Set problem 1:
Answer these questions from the passage on Plato's disputed dialogues:
(a) In its description of the relations of Socrates and Alcibiades, which dialogue is the First Alcibiades said to be at variance with?
(b) How many dialogues bearing the name Alcibiades passed current in antiquity?
(c) Which two usually rejected dialogues are named as possibly genuine?
Set problem 2: In the passage on Plato's disputed dialogues, find the paragraph that begins "Neither at this point." List every dialogue it names by title.

Source document:

══════════

To these two doubtful writings of Plato I have added the First Alcibiades,
which, of all the disputed dialogues of Plato, has the greatest merit, and
is somewhat longer than any of them, though not verified by the testimony
of Aristotle, and in many respects at variance with the Symposium in the
description of the relations of Socrates and Alcibiades. Like the Lesser
Hippias and the Menexenus, it is to be compared to the earlier writings of
Plato. The motive of the piece may, perhaps, be found in that passage of
the Symposium in which Alcibiades describes himself as self-convicted by
the words of Socrates. For the disparaging manner in which Schleiermacher
has spoken of this dialogue there seems to be no sufficient foundation. At
the same time, the lesson imparted is simple, and the irony more
transparent than in the undoubted dialogues of Plato. We know, too, that
Alcibiades was a favourite thesis, and that at least five or six dialogues
bearing this name passed current in antiquity, and are attributed to
contemporaries of Socrates and Plato. (1) In the entire absence of real
external evidence (for the catalogues of the Alexandrian librarians cannot
be regarded as trustworthy); and (2) in the absence of the highest marks
either of poetical or philosophical excellence; and (3) considering that we
have express testimony to the existence of contemporary writings bearing
the name of Alcibiades, we are compelled to suspend our judgment on the
genuineness of the extant dialogue.

Neither at this point, nor at any other, do we propose to draw an absolute
line of demarcation between genuine and spurious writings of Plato. They
fade off imperceptibly from one class to another. There may have been
degrees of genuineness in the dialogues themselves, as there are certainly
degrees of evidence by which they are supported. The traditions of the
oral discourses both of Socrates and Plato may have formed the basis of
semi-Platonic writings; some of them may be of the same mixed character
which is apparent in Aristotle and Hippocrates, although the form of them
is different. But the writings of Plato, unlike the writings of Aristotle,
seem never to have been confused with the writings of his disciples: this
was probably due to their definite form, and to their inimitable
excellence. The three dialogues which we have offered in the Appendix to
the criticism of the reader may be partly spurious and partly genuine; they
may be altogether spurious;--that is an alternative which must be frankly
admitted. Nor can we maintain of some other dialogues, such as the
Parmenides, and the Sophist, and Politicus, that no considerable objection
can be urged against them, though greatly overbalanced by the weight
(chiefly) of internal evidence in their favour. Nor, on the other hand,
can we exclude a bare possibility that some dialogues which are usually
rejected, such as the Greater Hippias and the Cleitophon, may be genuine.

══════════

Excerpted records:
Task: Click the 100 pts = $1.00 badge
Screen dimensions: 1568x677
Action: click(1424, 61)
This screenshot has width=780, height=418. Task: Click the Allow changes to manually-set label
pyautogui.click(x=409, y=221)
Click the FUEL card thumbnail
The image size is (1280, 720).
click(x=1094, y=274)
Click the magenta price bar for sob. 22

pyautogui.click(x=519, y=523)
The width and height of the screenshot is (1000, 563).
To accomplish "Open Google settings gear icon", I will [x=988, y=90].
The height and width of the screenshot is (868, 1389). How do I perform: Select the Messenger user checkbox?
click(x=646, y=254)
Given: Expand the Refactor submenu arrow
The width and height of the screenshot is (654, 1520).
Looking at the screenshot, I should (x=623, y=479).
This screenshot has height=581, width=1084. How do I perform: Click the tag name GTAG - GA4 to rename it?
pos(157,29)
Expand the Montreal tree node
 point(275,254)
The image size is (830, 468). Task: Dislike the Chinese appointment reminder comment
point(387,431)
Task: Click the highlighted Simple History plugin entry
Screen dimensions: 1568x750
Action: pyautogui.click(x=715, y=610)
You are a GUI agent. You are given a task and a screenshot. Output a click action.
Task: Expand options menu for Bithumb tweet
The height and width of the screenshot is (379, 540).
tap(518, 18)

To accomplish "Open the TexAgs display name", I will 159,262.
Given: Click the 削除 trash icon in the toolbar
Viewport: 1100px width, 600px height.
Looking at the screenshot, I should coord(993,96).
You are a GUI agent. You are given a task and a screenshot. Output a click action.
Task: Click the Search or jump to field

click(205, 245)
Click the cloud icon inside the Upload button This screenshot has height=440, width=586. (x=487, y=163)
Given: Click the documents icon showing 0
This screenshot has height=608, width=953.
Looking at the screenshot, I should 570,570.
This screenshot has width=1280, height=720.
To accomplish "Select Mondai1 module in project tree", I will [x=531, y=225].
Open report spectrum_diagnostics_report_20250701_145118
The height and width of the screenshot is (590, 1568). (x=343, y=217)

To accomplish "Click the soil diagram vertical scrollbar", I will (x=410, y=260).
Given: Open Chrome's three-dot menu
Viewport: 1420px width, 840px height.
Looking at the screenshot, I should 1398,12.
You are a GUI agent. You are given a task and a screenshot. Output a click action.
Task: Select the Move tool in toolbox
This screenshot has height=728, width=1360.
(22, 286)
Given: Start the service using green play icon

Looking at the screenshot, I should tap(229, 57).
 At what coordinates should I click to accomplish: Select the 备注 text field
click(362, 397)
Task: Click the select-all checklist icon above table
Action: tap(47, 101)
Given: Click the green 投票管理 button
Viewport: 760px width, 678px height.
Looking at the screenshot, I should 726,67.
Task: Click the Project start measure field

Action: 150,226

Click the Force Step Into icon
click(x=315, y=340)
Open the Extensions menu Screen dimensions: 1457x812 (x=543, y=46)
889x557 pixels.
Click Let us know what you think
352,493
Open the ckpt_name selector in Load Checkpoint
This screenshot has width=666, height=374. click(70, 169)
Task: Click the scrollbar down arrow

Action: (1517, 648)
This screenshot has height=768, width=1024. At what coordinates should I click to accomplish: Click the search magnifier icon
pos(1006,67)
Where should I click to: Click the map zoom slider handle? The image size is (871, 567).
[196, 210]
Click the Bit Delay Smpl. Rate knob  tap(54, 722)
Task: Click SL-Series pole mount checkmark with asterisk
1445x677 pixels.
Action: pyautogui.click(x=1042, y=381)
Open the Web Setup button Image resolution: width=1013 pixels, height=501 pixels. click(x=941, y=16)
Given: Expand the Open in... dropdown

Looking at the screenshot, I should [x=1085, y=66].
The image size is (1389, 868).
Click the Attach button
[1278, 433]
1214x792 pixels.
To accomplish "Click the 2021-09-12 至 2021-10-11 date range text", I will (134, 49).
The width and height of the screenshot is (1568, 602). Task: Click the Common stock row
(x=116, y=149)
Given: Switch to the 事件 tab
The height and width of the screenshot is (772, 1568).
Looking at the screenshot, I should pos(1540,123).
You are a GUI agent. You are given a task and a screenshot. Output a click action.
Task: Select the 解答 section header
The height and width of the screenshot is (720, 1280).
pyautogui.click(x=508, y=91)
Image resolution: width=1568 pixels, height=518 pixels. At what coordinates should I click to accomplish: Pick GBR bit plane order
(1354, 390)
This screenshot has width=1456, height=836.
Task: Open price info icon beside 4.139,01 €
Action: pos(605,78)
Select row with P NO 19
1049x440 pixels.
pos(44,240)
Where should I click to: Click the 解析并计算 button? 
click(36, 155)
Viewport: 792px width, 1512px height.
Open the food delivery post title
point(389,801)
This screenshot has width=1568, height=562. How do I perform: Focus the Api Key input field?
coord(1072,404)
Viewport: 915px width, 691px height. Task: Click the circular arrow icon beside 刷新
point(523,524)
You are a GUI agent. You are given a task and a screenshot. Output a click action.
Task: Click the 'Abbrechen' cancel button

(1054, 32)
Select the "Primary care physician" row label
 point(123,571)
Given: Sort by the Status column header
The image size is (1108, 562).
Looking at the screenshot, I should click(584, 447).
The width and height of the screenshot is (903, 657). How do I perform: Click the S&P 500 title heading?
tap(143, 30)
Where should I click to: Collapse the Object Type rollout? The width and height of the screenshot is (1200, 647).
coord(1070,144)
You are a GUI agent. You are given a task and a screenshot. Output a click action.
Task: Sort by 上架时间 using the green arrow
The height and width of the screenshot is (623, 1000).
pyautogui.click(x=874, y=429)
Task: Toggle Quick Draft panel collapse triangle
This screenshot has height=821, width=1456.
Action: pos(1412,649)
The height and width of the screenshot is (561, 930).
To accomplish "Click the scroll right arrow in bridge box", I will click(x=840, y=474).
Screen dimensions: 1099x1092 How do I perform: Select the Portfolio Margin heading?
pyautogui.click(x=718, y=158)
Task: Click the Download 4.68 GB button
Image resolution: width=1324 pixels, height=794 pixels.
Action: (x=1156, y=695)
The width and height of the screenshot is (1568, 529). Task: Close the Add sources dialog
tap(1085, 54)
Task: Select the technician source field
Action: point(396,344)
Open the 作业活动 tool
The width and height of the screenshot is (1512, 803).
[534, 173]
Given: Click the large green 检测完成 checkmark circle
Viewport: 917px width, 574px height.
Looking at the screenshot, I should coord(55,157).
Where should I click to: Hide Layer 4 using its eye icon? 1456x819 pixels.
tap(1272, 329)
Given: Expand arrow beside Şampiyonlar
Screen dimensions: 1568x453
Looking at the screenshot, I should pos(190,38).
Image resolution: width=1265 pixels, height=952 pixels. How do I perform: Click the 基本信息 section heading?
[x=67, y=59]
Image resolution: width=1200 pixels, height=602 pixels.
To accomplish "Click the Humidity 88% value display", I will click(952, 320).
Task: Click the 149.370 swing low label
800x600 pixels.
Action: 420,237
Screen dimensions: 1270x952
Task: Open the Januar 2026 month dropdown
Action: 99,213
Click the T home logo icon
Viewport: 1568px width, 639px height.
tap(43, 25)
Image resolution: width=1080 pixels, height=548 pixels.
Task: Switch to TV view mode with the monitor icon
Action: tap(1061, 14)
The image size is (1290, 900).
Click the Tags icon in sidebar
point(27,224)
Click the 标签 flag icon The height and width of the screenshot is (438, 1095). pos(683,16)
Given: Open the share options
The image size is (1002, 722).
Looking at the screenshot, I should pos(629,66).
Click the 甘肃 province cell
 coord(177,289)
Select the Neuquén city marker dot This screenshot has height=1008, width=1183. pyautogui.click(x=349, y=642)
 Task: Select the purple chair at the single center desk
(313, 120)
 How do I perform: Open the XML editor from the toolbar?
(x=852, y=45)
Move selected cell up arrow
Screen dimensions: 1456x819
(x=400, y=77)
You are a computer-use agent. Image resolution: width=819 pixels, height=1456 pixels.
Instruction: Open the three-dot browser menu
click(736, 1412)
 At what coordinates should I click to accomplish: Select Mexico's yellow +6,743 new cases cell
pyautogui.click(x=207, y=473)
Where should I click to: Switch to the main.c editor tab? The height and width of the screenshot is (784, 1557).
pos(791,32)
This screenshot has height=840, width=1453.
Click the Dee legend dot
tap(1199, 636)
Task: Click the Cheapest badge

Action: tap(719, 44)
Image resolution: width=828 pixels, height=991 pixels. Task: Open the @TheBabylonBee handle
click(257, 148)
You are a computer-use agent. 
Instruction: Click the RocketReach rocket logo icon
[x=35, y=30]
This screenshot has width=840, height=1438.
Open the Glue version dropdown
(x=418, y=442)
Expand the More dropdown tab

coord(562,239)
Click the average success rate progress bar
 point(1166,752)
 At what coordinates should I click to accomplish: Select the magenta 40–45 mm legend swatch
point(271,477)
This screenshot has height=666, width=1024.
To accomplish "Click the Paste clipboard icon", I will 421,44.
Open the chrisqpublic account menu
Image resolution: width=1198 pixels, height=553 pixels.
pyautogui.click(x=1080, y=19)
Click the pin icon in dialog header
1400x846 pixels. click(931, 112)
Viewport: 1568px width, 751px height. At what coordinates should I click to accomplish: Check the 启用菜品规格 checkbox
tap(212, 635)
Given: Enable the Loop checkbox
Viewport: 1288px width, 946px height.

══════════

Written solution 1:
(a) The Symposium.
(b) At least five or six.
(c) The Greater Hippias and the Cleitophon.

Written solution 2: Parmenides, Sophist, Politicus, Greater Hippias, Cleitophon